At first I felt it was slightly overdone, but it’s growing on me.

In general, the treatment should serve the idea, so the big questions I always ask myself are “what emotion/idea am I trying to convey, and how does this treatment help do that?”

As a study of a landscape photographer doing his thing, use of strong-flash and high-contrast doesn’t lend itself to suggesting what Peter sees through your interpretation.

However, if this is simply how you saw the scene, or how you wanted to convey it for something different, then it works fine.

7 05 2010
Peter Ng

I remember you taking this shot. You have done well shooting against the light. Shows how much power the SBs pack. I like how you have also captured Neal and ? Tony Hewitt. They look in a ‘previsualisation’ phase. While Peter is taking the shot. And you taking a shot of him taking the shot. What you were really doing was helping Peter light up the bark as the Phase Ones don’t do well in low light 😉

7 05 2010

I cannot blame you for looking apprehensive.

If you’re anything like me, you probably prefer to be behind the lens.
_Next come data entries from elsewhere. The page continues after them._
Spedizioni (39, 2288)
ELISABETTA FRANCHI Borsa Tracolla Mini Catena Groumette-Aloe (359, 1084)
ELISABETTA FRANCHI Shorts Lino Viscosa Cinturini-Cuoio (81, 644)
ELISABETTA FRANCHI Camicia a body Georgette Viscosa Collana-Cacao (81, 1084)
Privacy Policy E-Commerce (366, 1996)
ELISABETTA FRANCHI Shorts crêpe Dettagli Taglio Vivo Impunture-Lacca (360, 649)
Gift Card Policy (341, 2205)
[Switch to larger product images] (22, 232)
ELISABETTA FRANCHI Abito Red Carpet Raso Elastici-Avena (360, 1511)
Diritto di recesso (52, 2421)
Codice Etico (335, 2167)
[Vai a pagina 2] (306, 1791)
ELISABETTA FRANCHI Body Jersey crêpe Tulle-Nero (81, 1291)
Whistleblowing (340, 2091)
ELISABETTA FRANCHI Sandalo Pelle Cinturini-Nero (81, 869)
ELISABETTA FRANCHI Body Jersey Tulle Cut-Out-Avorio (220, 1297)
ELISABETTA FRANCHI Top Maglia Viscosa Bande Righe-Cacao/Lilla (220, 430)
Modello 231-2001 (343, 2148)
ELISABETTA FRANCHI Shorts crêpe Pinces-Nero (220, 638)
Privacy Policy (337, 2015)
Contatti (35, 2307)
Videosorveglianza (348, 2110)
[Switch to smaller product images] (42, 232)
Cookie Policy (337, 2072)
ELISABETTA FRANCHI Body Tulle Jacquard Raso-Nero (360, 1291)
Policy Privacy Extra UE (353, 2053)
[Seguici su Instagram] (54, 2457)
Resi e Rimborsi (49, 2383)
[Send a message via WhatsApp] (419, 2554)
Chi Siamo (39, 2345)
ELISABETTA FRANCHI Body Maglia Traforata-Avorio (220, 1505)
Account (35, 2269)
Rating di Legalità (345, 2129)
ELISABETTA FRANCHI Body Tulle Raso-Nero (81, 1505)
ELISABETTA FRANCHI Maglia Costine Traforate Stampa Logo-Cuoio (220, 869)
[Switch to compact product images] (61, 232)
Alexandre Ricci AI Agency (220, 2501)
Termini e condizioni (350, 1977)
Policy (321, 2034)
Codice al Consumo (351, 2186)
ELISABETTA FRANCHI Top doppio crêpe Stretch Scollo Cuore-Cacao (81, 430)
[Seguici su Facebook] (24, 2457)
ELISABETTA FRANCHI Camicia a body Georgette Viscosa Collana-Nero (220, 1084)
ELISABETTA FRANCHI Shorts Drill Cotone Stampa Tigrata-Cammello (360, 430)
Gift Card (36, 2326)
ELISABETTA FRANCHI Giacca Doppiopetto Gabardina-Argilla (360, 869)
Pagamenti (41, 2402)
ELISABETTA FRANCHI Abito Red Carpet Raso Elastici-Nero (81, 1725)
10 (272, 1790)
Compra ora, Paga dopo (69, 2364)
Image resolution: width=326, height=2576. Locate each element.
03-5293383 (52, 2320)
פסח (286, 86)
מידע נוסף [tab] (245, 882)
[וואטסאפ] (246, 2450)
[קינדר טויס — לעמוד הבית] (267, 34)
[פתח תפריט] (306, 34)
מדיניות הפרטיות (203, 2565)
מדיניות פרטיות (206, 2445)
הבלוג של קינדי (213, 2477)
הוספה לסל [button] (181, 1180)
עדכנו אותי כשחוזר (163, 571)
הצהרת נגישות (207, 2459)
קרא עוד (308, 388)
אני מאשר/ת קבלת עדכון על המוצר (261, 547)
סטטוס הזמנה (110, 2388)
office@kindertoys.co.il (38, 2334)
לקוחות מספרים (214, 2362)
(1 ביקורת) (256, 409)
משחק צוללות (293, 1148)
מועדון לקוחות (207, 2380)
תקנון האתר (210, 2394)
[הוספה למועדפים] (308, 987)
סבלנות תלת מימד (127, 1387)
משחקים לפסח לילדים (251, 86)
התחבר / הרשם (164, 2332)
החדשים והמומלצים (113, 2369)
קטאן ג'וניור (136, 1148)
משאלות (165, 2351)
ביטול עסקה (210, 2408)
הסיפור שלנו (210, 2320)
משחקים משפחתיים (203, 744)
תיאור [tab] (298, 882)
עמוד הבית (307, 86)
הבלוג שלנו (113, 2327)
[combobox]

Our friend is turning into a “Strobey”, it seems!

8 05 2010

I liked it on first look and even after taking on board the comments above I still like it. Interesting to see how easily you made the great man look like all the rest of us – “normal”. Weird how Peter looked apprehensive yet Tahlea looked completely at ease – spending too much time in the seedy world of photography will do that to you.

15 05 2010
Dylan Fox

I like it mate!
I dont think the editing is over the top at all! It makes it more interesting
good stuff

7 07 2010
David H

Late but I like that Peter and the tree have become the two subjects and the scene drops away while retaining all that detail. Peters forearm looks huge, I hate to arm wrestle him!